From The Washington Post —
When Tatiana Lagos’s father stopped driving, she didn’t think much of it at first.
“He’d say, ‘Hey, can you pick me up?’ ” Lagos recalled of her father, who was in his early 60s and had recently retired from a career in international law. “And he was leaning heavily on his wife for the smallest things,” such as scheduling a coffee date.
Lagos, who lives in Potomac, Md., brought up her concerns with family members, including relatives in her father’s home country of Chile. But they chalked them up to the changes in his life after retirement.
“I thought maybe it’s just me, if no one else in the family is seeing it,” Lagos said, and she dropped the subject.
It was not until two or three years later, when her father had a stroke, that he was diagnosed with Alzheimer’s. By then, it was too late to involve him in discussions about treatment options or end-of-life planning.
Often, when a person first exhibits signs of dementia, close family members are the first to notice. A parent starts repeating the same stories. A spouse forgets how to get home from the grocery store. Daily life feels off in ways that are at first subtle, then less so.
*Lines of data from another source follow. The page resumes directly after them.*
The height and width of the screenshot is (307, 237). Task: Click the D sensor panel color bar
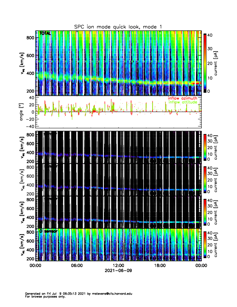(204, 245)
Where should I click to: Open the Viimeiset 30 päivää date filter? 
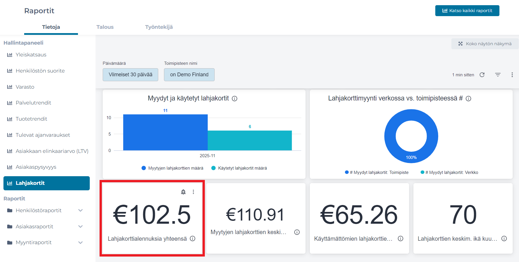click(x=130, y=75)
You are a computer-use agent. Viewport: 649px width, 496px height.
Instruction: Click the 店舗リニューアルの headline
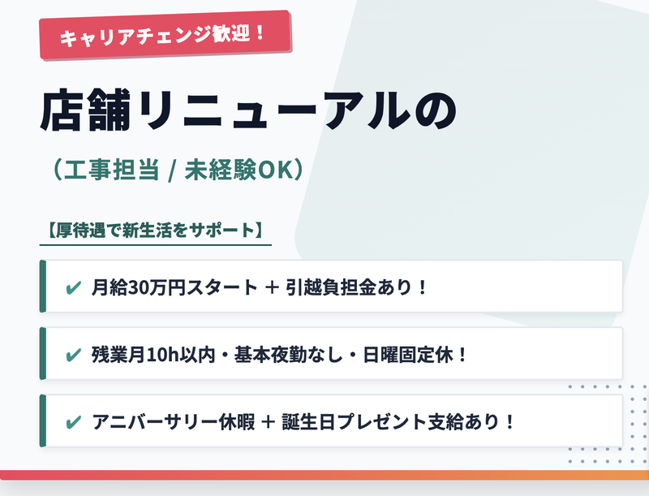pyautogui.click(x=248, y=112)
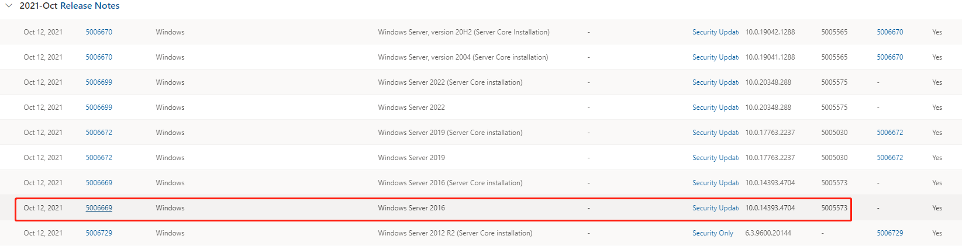This screenshot has width=962, height=246.
Task: Click Security Update for Server version 2004
Action: pyautogui.click(x=715, y=57)
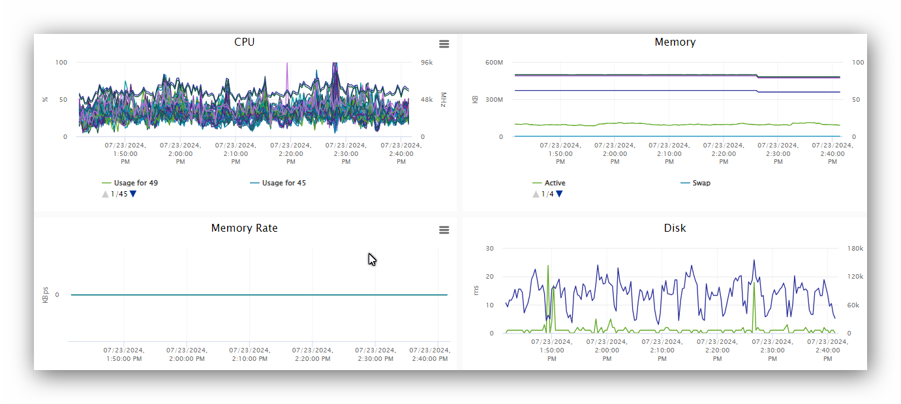Open the CPU chart hamburger menu
901x404 pixels.
pyautogui.click(x=444, y=44)

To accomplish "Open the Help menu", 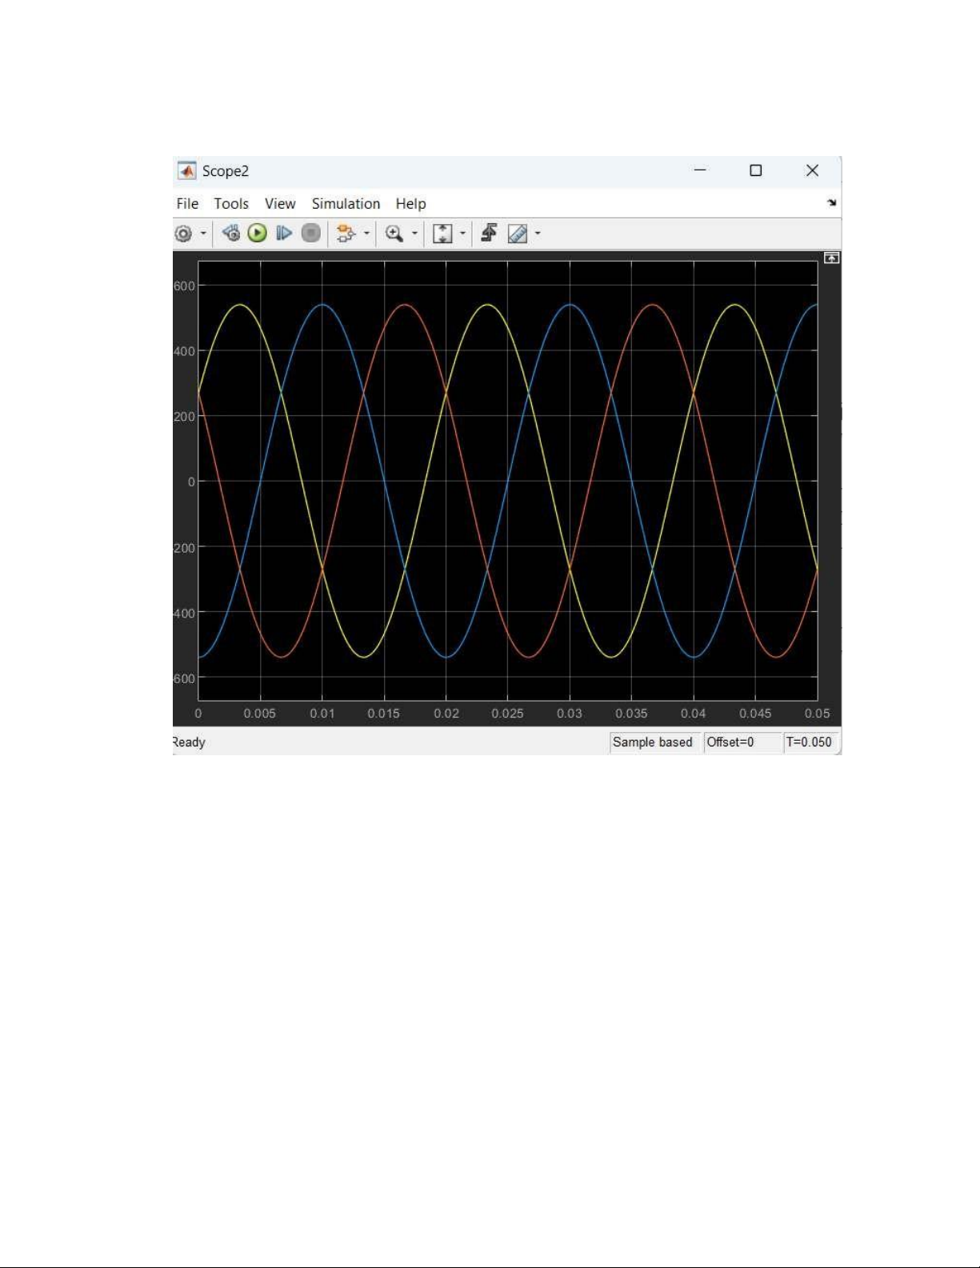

Bringing up cognitive decline with a loved one can be so fraught with pain, embarrassment and denial that many are reluctant to broach the topic until far into dementia’s progression.
A survey released this week by the Alzheimer’s Association finds that nearly 90 percent of Americans say they would want others to tell them if they were showing signs of memory loss or other symptoms of dementia. And yet, nearly three quarters of Americans say having that conversation would be “challenging” for them.
Talking about the disease in its early stages gives people time to take care of legal and financial issues, make a long-planned trip, participate in their treatment plan or join a medical trial, Drew said.
“It gives you a voice,” she said. “If you know early on, you have a voice on how things go and who’s going to make decisions on your behalf.”